Re: OVC-discuss Digest, Vol 37, Issue 10

From: Hamilton Richards <hrichrds_at_swbell_dot_net>
Date: Sun Nov 04 2007 - 16:23:16 CST

At 12:00 PM -0800 2007/11/4, wrote:
>Message: 3
>Date: Sat, 3 Nov 2007 12:38:23 -0700
>From: "Alan Dechert" <>
>Subject: Re: [OVC-discuss] Ms. Tobi's overheated rhetoric
>To: "Open Voting Consortium discussion list"
> <>
>Message-ID: <01c001c81e51$19868650$0201a8c0@upstairs>
>[...] I have to continually deal with statements that confuse the
>non-experts ... like when Avi says, "open source is not a panacea... " (one
>of numerous examples where he says this
> ) or when Barbara
>Simons says, " ... open source code can contain bugs, and there is at least
>a small chance that it also could contain malicious code. There is also the
>problem of guaranteeing that the software running on the voting machine is
>identical to the software that is supposed to be running on the machine...."
>( )
>As true as these comments are, they are not helpful. We already know these
>things. The problem is that non-experts take these statements and use them
>to demonstrate that experts are not in favor of open technology.

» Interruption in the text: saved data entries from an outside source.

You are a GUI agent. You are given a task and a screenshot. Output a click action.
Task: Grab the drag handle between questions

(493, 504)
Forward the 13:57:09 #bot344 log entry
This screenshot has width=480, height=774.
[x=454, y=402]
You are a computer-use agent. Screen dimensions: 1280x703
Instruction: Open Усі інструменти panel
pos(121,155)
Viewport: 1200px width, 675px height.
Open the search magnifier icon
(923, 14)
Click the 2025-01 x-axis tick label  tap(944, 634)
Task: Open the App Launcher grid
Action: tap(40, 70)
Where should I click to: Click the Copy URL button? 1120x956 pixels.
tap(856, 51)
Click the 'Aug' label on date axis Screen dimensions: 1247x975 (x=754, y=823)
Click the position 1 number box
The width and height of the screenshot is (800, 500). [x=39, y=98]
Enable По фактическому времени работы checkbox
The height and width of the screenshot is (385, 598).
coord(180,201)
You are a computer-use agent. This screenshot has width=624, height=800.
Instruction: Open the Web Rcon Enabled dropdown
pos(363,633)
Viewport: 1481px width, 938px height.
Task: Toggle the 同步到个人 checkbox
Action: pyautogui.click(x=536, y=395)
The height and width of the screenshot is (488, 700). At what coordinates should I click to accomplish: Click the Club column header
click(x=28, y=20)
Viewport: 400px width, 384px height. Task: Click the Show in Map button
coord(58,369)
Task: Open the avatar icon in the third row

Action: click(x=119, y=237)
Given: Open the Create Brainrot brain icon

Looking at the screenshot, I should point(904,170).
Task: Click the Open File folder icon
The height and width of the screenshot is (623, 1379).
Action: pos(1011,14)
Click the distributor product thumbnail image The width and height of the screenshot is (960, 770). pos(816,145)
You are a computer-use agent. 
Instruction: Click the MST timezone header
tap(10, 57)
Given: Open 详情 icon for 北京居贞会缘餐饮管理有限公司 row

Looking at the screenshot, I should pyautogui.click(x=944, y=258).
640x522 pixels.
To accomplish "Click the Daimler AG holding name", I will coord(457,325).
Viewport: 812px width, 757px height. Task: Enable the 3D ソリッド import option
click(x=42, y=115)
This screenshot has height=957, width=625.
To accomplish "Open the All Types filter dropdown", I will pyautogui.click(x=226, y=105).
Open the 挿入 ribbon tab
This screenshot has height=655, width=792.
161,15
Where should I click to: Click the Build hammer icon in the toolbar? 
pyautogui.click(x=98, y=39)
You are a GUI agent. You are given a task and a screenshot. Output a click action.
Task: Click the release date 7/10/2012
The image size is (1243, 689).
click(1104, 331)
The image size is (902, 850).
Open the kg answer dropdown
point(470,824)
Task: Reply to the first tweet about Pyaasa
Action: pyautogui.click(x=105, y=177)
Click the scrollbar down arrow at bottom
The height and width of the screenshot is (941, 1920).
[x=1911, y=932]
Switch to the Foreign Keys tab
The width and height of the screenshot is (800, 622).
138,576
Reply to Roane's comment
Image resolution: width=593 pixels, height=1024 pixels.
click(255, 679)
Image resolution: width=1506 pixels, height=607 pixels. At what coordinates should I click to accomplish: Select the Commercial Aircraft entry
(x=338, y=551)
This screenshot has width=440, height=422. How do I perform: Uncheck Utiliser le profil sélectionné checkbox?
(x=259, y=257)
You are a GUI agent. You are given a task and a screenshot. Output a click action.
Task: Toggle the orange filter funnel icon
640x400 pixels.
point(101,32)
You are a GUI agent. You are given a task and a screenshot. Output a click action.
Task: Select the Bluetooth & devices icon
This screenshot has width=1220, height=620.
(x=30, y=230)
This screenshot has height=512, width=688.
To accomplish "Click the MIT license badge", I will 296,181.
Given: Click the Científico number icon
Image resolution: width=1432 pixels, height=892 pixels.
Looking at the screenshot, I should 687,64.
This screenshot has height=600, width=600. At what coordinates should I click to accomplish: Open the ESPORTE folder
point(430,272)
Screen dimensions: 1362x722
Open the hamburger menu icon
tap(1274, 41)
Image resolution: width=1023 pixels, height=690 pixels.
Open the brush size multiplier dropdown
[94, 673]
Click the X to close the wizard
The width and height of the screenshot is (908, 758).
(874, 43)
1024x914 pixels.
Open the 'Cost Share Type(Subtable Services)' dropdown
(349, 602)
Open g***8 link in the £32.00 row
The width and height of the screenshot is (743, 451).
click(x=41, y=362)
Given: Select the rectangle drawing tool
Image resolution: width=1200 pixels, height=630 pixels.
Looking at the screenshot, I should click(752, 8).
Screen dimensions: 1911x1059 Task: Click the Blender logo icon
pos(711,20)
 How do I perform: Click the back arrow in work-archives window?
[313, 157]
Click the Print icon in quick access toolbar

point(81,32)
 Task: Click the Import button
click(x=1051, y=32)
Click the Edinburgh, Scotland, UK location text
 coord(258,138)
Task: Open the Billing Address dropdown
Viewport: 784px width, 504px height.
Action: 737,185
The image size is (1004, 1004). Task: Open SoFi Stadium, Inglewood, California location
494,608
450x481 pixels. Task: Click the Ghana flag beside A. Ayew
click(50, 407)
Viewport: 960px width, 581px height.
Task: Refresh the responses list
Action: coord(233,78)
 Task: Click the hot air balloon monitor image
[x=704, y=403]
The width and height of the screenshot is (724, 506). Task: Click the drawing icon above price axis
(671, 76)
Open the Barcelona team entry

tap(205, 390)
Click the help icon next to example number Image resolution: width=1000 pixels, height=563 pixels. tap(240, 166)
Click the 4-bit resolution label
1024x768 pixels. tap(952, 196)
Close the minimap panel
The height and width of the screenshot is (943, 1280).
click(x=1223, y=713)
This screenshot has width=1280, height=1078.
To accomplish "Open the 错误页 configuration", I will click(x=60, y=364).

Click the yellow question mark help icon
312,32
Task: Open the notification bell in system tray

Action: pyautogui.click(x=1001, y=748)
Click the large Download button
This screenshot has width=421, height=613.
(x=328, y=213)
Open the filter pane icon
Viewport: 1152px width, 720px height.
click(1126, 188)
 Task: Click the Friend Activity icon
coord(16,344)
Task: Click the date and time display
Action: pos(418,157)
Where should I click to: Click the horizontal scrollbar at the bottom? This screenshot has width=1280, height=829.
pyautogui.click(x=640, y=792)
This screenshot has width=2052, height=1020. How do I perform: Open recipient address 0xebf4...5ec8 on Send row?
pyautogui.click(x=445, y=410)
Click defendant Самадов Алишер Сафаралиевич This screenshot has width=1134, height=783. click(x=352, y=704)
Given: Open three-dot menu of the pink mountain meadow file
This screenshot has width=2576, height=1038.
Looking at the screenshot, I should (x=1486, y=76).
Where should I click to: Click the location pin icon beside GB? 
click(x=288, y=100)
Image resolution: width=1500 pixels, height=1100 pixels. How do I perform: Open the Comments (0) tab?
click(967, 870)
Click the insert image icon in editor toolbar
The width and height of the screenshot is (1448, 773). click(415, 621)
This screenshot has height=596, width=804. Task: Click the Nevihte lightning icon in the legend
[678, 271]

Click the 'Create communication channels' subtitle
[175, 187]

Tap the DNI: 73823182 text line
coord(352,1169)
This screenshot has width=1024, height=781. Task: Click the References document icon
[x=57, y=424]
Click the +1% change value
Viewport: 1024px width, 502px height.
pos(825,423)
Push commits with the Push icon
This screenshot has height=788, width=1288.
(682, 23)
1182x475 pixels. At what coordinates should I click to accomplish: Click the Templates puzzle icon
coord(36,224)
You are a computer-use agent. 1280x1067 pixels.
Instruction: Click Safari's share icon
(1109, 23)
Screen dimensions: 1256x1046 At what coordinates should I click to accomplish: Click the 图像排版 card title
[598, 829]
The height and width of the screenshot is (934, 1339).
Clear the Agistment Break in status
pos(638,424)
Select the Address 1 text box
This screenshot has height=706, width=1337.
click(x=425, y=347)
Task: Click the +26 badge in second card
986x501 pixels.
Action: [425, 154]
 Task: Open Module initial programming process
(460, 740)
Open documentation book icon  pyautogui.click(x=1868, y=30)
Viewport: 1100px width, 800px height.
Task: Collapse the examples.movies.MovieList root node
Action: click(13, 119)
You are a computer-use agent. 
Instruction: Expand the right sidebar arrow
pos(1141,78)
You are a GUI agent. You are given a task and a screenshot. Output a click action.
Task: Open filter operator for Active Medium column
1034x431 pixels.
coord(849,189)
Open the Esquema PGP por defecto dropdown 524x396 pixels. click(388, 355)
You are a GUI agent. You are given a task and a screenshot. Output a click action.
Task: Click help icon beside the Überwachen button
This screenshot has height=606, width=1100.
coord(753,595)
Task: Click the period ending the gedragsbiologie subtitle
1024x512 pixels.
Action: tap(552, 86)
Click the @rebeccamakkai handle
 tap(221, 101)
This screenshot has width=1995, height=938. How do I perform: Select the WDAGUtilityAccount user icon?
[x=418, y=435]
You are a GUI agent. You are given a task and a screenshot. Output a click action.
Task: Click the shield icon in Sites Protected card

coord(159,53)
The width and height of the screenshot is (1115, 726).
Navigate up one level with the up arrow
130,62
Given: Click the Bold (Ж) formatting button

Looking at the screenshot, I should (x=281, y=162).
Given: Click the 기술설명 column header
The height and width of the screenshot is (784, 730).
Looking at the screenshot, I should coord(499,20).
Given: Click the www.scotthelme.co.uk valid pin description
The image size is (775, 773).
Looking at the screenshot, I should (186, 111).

Avi Rubin and Barbara Simons are both scientists, and the thing about
scientists (at their best) is that they are devoted to the truth--to
the best of their ability, they calls it like they sees it. That,
more than anything else, is what makes science valuable to society.

Now you're complaining that they don't parrot the party line on open
source. They dare to utter such heresies as that open source is not a
panacea, that making source code open doesn't guarantee that it's

>Someone once took an innocent-sounding comment from Doug Jones to prove that
>experts oppose open source for voting. I spent a whole afternoon debunking
>that in a long thread. It helped my case that Doug Jones was a founder of
>OVC -- something the writer didn't know, apparently.

Well, the truth is not always helpful in the short run, especially
when one is trying to make a point that doesn't quite hold water.

In the long run, however, I'm naive enough--and enough of a
scientist--to believe that the truth is far more helpful than a party
line whose gaps become covered with ever-higher mounds of band-aids.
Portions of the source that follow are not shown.